Ну, давайте, попробуйте напугать меня 1980-м. Ах, в СССР опять начали глушить западные радиостанции!.. Сегодня мы понимаем, сколько в этом было «сермяги». Ай-ай-ай, покидает страну Войнович!.. Не то горе, что покинул, а то, что вернулся. Сахарова лишают наград и высылают в Горький... Прискорбно, но разве академик — единственный, кто испорчен женским вопросом? Вручает себе Ленинскую премию в области литературы тяжелобольной, уставший Леонид Ильич... Да его бы пожалеть — как любовно жалеют на Кубе Фиделя, как всякий нормальный человек щадит родных стариков — увы, ресурсы в душевных закромах потихоньку иссякали.
1980-й — год, когда в Польше сгустилась «Солидарность», Горбачев стал членом Политбюро... Под зеленой травкой уже подрагивала трясина, страна висела на волоске. Точнее — на гирлянде разноцветных шариков. Их подъемной тяги хватило, чтобы мы продержались еще несколько лет. Кстати, плохой киноартист Рейган вылез со своей «империей зла» только в 1983-м. Олимпийское звонкое эхо должно было окончательно погаснуть, прежде чем американцы совладали с медвежьей болезнью и снова начали обзываться.
Недаром сетевые болтуны распустили про олимпийского Мишку столько диких домыслов, столько порочащих слухов — так злословят лишь про само воплощение чистоты. Помимо закона о «праве на забвение», подписанного президентом, следовало бы принять закон об охране чести и достоинства национальных символов. В том числе от интернет-клеветы.
А как вопиюще неумны попытки сложить контрастную картину мира из ликования Олимпиады и похорон Высоцкого! В действительности, перед нами события противоположных знаков, но одного порядка. Лето 80-го подводило черту. Это был пик прощания — с очень разным, но живым, уникальным, искренним — чему в завтрашнем дне места не бронировалось. Все, кого мир потерял в 1980-м — будь то Дассен, Леннон, Родари, Сартр, Алексей Косыгин и даже Аркадий Северный, — закрывали эпоху имени себя.
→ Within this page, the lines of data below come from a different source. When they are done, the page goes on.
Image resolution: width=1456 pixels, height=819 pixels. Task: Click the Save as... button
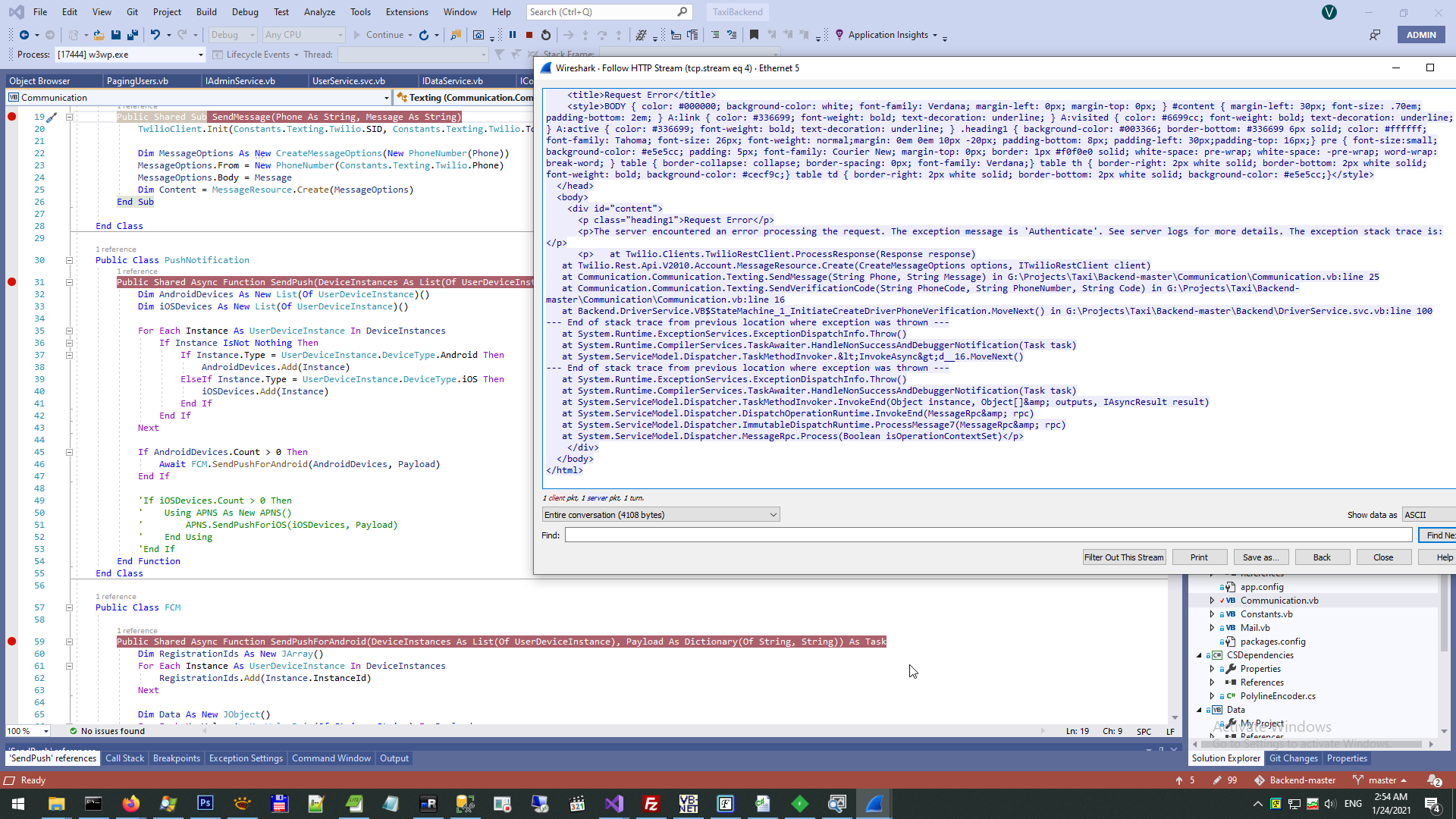tap(1260, 557)
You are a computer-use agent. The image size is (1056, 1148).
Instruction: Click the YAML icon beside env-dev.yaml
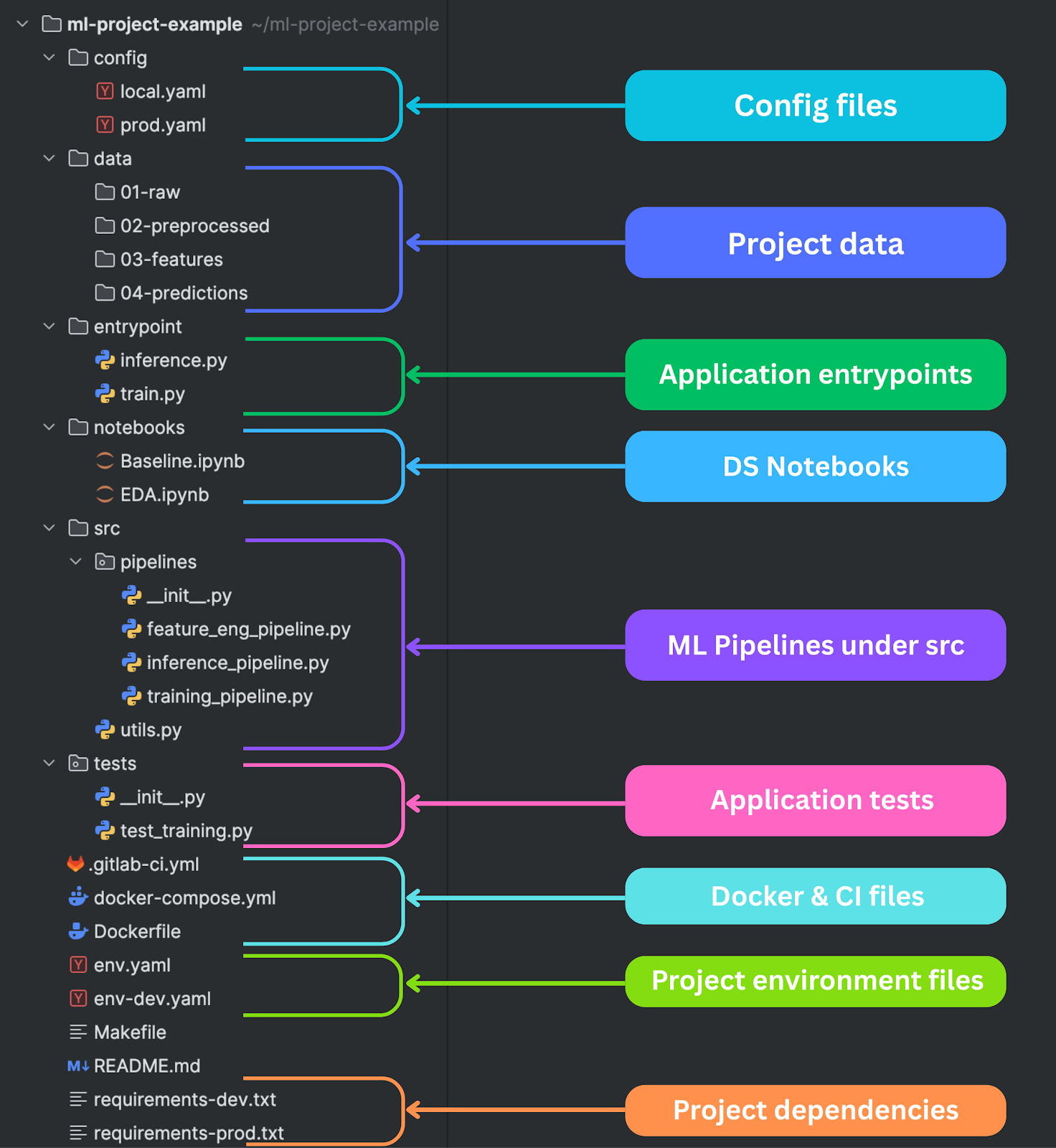[77, 998]
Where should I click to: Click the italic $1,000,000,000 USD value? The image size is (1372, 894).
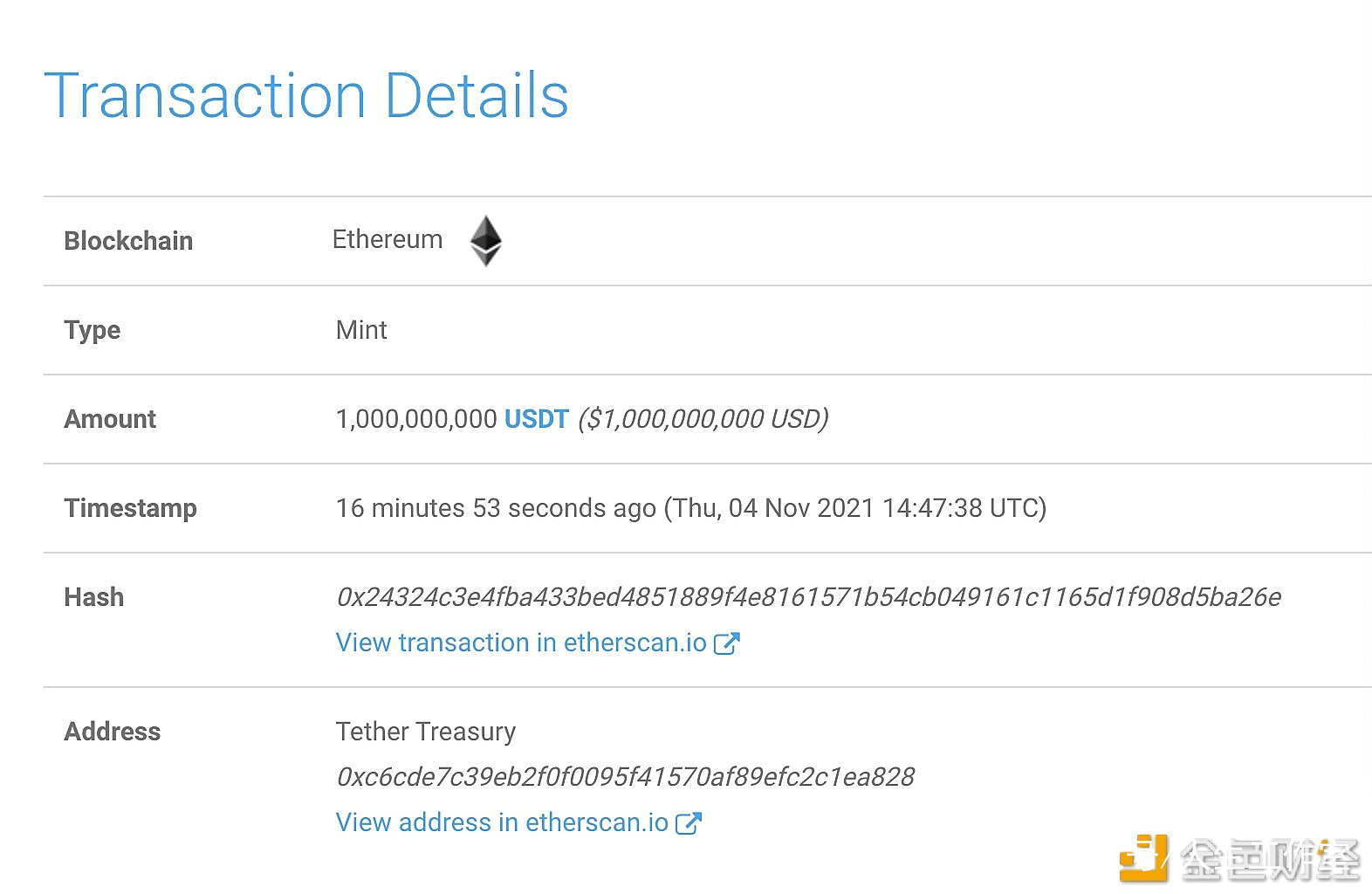point(703,419)
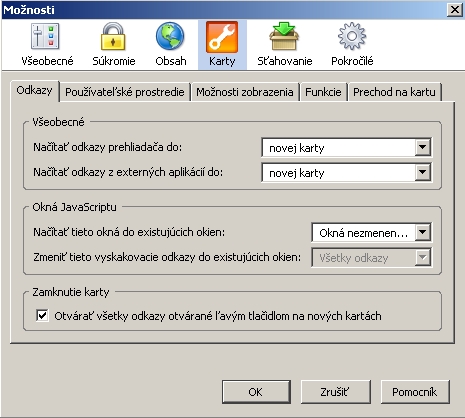Image resolution: width=465 pixels, height=418 pixels.
Task: Open the Okná nezmenen... dropdown
Action: coord(372,232)
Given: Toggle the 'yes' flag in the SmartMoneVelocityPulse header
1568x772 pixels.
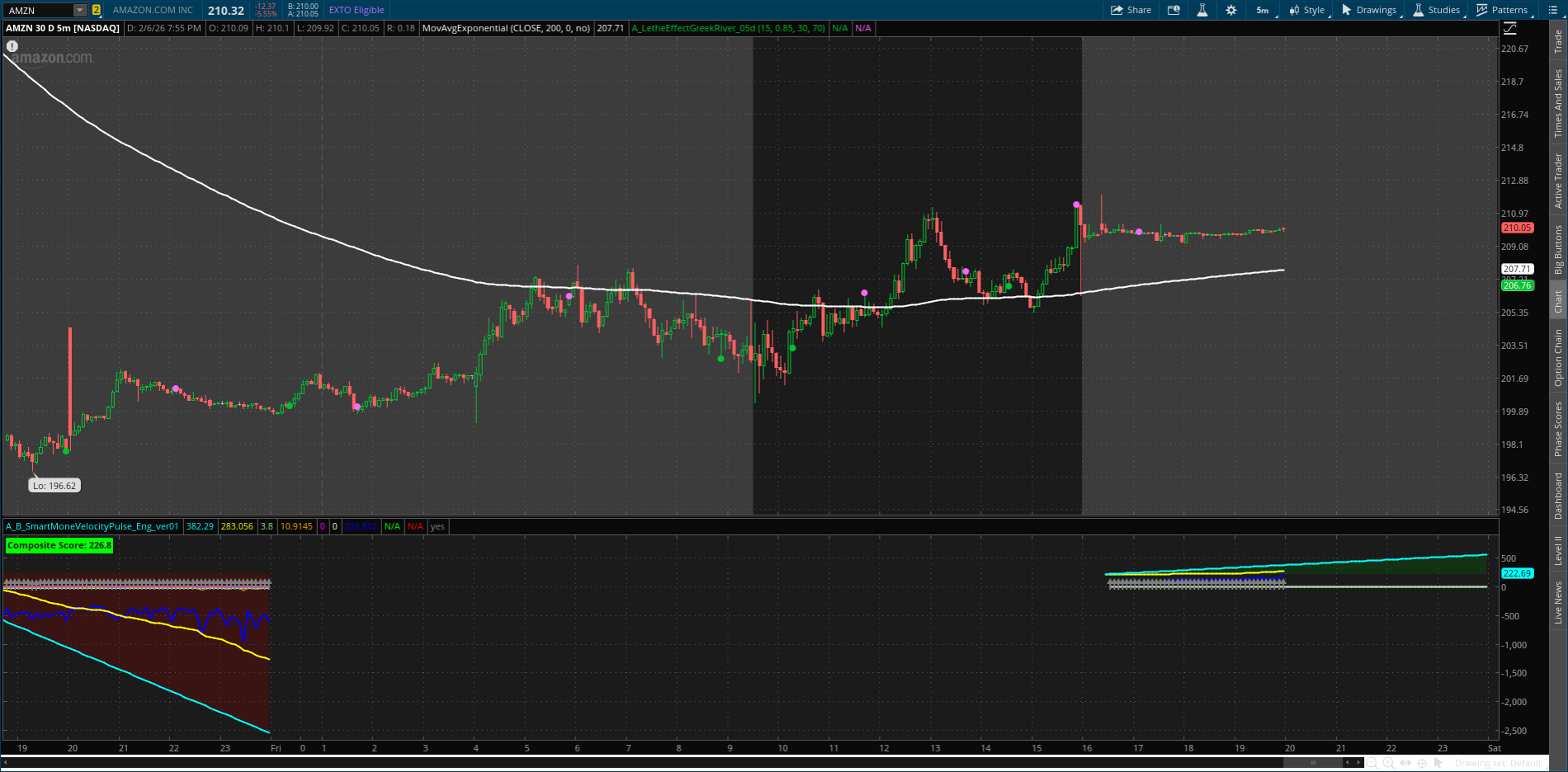Looking at the screenshot, I should tap(437, 526).
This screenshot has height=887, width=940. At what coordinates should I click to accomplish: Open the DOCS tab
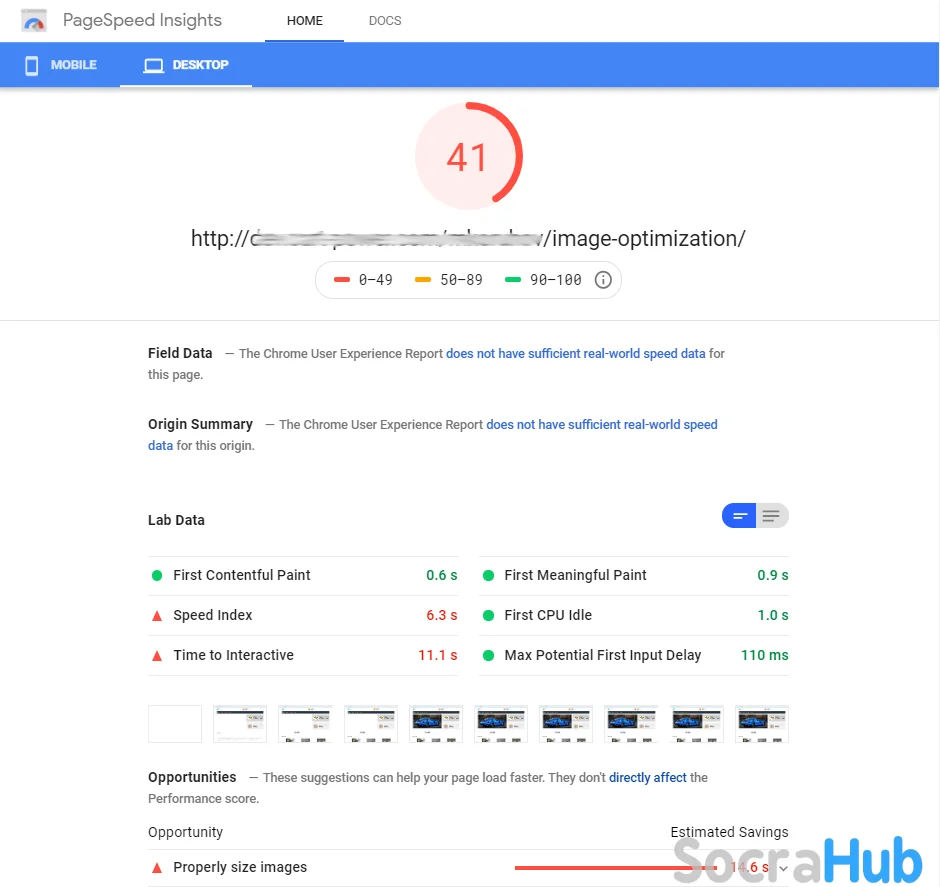tap(385, 21)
Мишка улетел и не обещал вернуться.
Сама судьба отменила Пахмутовой и Добронравову первоначальный заказ на песню «До свидания, Москва, здравствуй, Лос-Анджелес». Не до Лос-Анджелеса тогда было. Господь послал нам шанс помахать рукой целой жизни. До свиданья, страна, до свиданья... — вот как слышится теперь этот текст.
Будем песню беречь — поскольку новых с тех пор не придумано. Но пора бы уже проявить заботу о том, в каких образах запечатлеется наше время. Не материальных — художественных. Кому интересны сегодня полные магазины, распахнутые кафе и импортная жратва Москвы-80? Вон они — рестораны на каждом шагу; в любом сельпо — деликатесы, которые поразили бы гостей столичной Олимпиады, а образа счастья нет. Поскольку счастье — это не пепси в одноразовом стаканчике. Это — чтобы на земле прибавилось тепла и радости прибавилось.
Мыслить исторически — значит хотя бы иногда всем народом устремляться ввысь. И Мишка из доброй памяти 1980-го — не последний, у кого можно поучиться высокому полету.